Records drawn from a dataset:
=-=-=
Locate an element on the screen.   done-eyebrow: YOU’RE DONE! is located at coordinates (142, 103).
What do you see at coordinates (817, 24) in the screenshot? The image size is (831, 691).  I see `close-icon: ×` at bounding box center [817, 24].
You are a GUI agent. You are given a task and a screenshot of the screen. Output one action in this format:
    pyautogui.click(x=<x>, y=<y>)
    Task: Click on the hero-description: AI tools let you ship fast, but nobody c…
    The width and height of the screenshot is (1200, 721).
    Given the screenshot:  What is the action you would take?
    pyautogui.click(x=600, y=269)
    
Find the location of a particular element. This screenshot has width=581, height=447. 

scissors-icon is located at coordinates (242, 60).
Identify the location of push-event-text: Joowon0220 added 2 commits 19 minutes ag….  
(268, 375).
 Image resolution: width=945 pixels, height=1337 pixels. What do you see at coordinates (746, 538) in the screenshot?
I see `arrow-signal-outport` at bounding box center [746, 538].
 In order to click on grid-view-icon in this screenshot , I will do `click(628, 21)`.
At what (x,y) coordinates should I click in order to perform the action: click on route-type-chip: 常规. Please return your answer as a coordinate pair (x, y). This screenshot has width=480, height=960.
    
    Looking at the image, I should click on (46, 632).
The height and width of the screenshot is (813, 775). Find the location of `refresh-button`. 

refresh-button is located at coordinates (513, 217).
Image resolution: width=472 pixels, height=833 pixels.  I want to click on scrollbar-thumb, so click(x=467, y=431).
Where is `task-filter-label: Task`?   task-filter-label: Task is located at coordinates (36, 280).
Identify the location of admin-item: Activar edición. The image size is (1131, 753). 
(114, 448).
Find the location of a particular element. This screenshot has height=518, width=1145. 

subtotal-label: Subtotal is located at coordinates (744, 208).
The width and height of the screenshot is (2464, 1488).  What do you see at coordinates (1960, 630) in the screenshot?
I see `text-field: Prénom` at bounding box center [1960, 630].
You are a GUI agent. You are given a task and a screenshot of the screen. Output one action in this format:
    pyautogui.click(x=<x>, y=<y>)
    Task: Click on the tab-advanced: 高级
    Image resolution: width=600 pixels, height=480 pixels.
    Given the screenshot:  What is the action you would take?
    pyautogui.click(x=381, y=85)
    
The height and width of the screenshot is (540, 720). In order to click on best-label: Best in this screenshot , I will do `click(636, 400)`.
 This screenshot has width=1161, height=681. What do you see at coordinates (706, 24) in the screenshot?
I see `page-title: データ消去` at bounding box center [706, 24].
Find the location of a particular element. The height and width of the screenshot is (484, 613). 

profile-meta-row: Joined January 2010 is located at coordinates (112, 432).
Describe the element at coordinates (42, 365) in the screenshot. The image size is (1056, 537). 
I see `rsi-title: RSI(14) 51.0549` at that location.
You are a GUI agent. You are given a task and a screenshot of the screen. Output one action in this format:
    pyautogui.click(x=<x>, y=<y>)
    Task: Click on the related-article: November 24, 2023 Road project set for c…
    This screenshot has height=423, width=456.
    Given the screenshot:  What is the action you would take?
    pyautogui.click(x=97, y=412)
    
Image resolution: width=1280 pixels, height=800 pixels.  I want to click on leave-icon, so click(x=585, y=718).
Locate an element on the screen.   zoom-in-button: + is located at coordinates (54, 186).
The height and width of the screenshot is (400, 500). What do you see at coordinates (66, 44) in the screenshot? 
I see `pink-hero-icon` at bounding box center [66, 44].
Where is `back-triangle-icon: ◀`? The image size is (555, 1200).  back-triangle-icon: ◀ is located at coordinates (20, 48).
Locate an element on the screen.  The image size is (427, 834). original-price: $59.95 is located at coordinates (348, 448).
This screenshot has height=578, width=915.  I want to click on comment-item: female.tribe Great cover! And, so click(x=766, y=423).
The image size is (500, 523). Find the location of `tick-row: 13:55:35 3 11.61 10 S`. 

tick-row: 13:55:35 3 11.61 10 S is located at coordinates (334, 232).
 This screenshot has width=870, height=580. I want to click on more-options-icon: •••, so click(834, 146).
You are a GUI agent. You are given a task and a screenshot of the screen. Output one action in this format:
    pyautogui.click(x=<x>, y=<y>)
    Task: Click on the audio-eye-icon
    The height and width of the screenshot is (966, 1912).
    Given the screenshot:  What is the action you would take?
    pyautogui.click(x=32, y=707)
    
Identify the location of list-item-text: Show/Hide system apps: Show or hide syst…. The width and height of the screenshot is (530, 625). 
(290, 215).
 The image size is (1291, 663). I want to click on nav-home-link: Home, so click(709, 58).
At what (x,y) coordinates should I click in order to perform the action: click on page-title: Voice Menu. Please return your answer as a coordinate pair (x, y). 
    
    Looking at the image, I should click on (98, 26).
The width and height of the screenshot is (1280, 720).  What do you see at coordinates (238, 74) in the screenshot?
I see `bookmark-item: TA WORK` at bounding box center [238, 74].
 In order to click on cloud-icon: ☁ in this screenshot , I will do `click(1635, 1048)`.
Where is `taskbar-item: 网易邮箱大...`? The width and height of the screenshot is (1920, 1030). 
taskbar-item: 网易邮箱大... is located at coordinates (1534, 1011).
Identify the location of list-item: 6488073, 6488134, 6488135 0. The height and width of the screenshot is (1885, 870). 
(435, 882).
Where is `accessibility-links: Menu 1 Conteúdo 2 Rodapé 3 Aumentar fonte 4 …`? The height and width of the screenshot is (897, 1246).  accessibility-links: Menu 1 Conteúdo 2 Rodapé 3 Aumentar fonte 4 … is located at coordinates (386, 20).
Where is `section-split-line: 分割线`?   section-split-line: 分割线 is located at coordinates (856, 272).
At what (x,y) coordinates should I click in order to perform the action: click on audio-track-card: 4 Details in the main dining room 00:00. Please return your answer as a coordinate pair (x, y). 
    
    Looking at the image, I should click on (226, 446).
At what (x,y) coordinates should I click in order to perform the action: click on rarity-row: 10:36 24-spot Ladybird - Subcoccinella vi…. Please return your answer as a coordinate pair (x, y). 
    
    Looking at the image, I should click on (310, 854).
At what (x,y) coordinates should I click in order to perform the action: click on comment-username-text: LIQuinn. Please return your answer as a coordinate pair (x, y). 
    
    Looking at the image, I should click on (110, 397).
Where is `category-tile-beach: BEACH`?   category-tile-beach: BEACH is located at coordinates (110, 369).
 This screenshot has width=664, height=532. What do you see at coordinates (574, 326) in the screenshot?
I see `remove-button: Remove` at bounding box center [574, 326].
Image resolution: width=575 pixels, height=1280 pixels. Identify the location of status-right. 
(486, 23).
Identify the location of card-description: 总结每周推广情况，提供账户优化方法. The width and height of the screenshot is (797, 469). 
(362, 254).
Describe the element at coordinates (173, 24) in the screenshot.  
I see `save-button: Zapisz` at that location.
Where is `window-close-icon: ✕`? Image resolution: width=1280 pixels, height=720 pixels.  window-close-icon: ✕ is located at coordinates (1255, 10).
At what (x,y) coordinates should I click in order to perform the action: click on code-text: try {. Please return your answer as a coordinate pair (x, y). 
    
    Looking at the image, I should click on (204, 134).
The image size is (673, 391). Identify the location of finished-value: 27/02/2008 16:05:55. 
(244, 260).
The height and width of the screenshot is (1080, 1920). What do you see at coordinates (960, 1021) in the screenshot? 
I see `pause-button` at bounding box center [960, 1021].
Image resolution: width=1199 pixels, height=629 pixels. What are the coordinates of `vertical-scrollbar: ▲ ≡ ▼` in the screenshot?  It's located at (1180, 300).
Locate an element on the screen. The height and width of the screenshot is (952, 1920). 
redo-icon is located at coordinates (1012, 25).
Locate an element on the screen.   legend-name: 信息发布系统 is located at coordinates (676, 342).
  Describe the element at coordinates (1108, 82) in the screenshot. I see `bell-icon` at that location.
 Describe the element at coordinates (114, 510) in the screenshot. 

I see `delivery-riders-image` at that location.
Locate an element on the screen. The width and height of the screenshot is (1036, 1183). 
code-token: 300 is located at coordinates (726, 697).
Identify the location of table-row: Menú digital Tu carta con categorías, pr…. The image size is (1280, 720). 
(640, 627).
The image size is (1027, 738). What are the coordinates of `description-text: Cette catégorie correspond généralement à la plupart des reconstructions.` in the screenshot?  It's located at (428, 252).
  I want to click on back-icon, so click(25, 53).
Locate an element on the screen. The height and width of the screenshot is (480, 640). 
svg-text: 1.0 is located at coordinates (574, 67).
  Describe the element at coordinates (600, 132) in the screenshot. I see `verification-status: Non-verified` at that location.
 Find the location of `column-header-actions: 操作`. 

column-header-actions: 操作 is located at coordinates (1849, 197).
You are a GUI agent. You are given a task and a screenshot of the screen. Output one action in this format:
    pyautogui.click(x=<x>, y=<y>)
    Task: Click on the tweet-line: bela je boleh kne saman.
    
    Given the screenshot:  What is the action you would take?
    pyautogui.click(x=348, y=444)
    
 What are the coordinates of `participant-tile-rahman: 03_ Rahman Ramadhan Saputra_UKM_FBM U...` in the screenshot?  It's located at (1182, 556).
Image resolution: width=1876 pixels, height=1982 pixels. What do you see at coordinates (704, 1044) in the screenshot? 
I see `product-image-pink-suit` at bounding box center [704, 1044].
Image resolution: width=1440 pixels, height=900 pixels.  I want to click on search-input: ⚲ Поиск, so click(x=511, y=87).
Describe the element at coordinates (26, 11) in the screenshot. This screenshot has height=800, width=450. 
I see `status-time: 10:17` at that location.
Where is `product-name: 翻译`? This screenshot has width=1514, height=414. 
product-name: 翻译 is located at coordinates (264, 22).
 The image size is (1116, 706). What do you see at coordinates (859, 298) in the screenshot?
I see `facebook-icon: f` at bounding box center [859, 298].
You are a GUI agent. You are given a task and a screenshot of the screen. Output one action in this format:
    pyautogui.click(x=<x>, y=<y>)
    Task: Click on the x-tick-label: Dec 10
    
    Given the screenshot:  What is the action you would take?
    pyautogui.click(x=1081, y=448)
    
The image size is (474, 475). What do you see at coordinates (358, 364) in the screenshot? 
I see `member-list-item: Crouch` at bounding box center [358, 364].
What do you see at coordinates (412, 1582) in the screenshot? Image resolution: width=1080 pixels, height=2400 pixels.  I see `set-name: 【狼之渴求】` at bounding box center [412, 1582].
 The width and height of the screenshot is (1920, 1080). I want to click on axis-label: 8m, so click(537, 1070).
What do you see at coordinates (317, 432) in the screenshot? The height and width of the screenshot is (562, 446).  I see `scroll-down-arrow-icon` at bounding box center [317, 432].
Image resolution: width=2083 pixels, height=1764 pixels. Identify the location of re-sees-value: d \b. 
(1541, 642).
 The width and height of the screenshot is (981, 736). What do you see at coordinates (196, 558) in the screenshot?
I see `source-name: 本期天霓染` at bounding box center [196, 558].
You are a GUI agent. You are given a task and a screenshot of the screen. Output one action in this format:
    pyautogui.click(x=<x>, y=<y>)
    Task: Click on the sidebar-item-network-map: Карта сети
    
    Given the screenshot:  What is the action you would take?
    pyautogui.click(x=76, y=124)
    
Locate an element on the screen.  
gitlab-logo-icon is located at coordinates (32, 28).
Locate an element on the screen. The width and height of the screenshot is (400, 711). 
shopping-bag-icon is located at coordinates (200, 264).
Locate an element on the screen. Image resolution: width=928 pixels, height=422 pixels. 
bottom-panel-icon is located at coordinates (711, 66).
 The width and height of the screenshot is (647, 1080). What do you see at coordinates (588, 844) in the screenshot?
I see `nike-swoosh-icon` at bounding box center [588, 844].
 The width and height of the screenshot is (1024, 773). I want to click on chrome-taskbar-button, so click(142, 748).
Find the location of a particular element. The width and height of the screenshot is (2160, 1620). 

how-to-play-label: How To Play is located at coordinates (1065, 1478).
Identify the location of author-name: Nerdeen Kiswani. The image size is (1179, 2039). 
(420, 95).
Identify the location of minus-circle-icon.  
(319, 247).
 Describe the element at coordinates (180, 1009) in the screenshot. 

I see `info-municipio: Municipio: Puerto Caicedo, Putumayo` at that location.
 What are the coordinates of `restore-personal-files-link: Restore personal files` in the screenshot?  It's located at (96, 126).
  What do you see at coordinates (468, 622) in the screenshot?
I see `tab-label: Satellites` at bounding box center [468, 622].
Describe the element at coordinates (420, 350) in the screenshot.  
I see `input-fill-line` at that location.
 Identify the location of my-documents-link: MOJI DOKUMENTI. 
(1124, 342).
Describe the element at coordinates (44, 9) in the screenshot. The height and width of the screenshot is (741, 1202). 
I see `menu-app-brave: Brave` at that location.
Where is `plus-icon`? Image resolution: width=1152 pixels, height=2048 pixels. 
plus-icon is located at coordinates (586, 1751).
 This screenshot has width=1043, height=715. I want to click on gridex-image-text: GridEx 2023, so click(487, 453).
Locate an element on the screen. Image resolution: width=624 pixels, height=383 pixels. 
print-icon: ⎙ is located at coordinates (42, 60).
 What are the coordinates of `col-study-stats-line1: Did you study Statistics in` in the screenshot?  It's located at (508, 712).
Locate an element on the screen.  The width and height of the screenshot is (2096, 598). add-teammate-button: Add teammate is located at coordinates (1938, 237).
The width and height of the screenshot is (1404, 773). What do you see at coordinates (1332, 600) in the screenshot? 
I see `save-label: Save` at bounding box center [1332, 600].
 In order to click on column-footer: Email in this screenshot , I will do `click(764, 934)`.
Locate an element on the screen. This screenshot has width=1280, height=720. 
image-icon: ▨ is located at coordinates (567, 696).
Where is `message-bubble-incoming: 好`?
=-=-=
WORK TASK:
Reproduce the items above word for word, everything from the line containing "Describe the element at coordinates (114, 510)" down to the line containing "code-token: 300 is", both included.

ANSWER SPACE:
 Describe the element at coordinates (114, 510) in the screenshot. 

I see `delivery-riders-image` at that location.
Locate an element on the screen. The width and height of the screenshot is (1036, 1183). 
code-token: 300 is located at coordinates (726, 697).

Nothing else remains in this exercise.